Le journal de Renée Largerie
Dimanche 17 novembre 1720
La ferme royale est en pleine réorganisation. Mon mari est très préoccupé. Il craint pour son emploi. Il a invité un jeune collègue à dîner la semaine dernière. Un parisien chargé d’appliquer les consignes données par le nouveau responsable de la ferme. Je n’avais jamais vu Gaspard dans un état pareil. A trop vouloir satisfaire le jeune homme, dont il craint le jugement, il se laisse aller à une flatterie déshonorante.

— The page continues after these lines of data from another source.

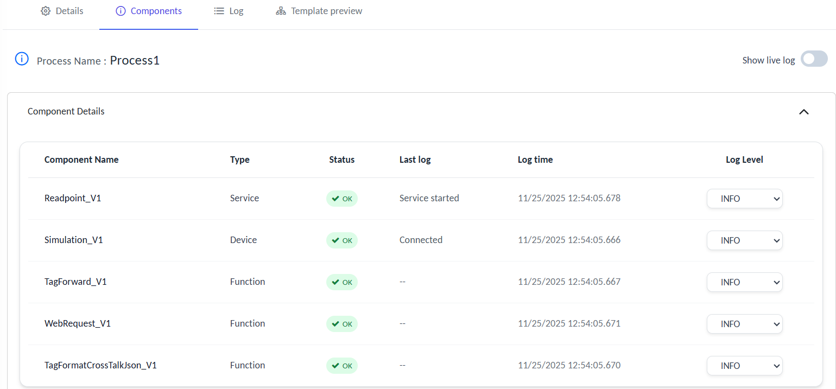Click the Log time column header

pos(535,160)
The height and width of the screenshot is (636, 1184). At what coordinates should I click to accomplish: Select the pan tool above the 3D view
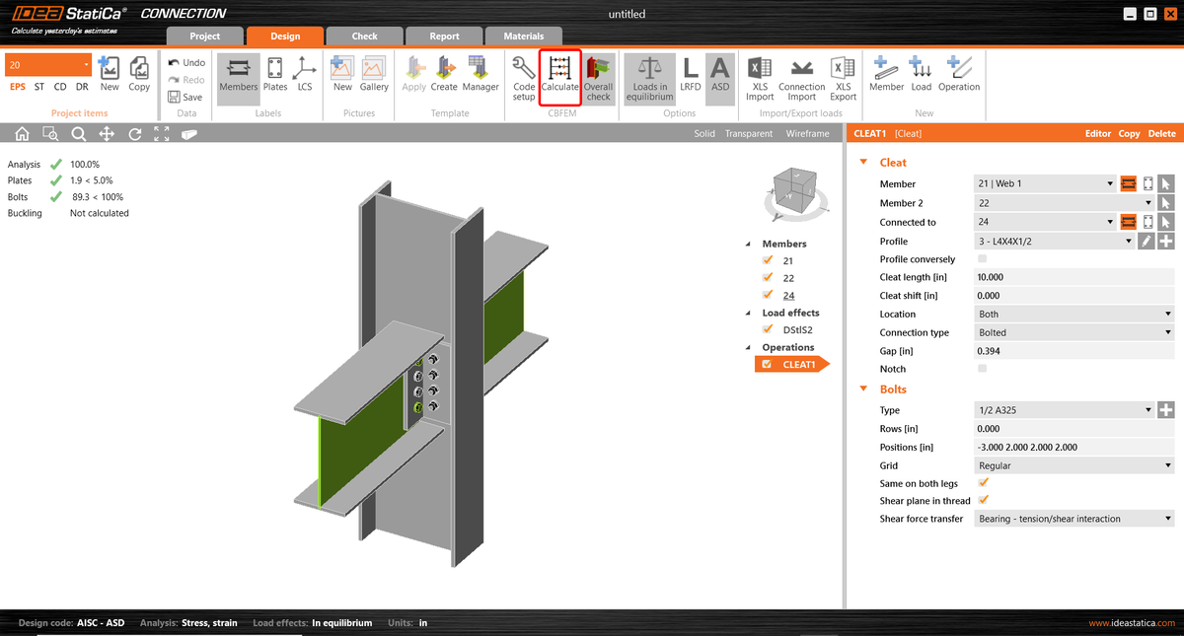(x=106, y=133)
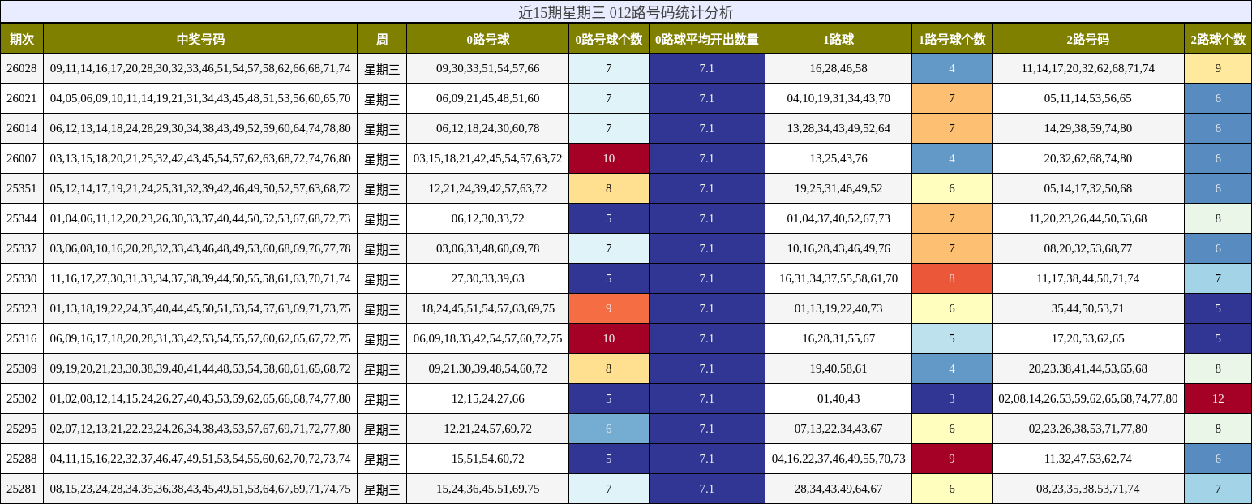Viewport: 1252px width, 504px height.
Task: Select the red cell showing 9 for period 25288
Action: click(950, 459)

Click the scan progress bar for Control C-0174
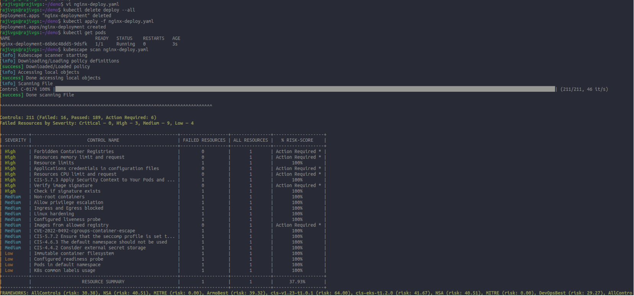[305, 89]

Le flatté, lui, jouit manifestement de la situation. Il se conduit comme en pays conquis. Au cours du dîner, il tentait manifestement de me séduire. Depuis le bal donné aux halles je prends soin de mon apparence. Et je dois avouer que l’attention que les hommes peuvent me porter me flatte et me rassure. Faiblesse féminine, sans doute. Mais il y a des limites. Quand j’ai senti le pied du jeune présomptueux s’approcher du mien sous la table, ma réaction a été suffisamment claire pour qu’il ne renouvelle pas son geste. Tant pis pour Gaspard.
Dans d’autres circonstances, qu’aurais-je fait ? Je rêve parfois à un jeune homme modeste et beau, auquel j’apprendrais la douceur des gestes qui peuvent combler une femme. Je dénuderai son corps mince et vigoureux, guiderai sa main et mon regard, par sa franchise, l’étonnera, j’en suis certaine.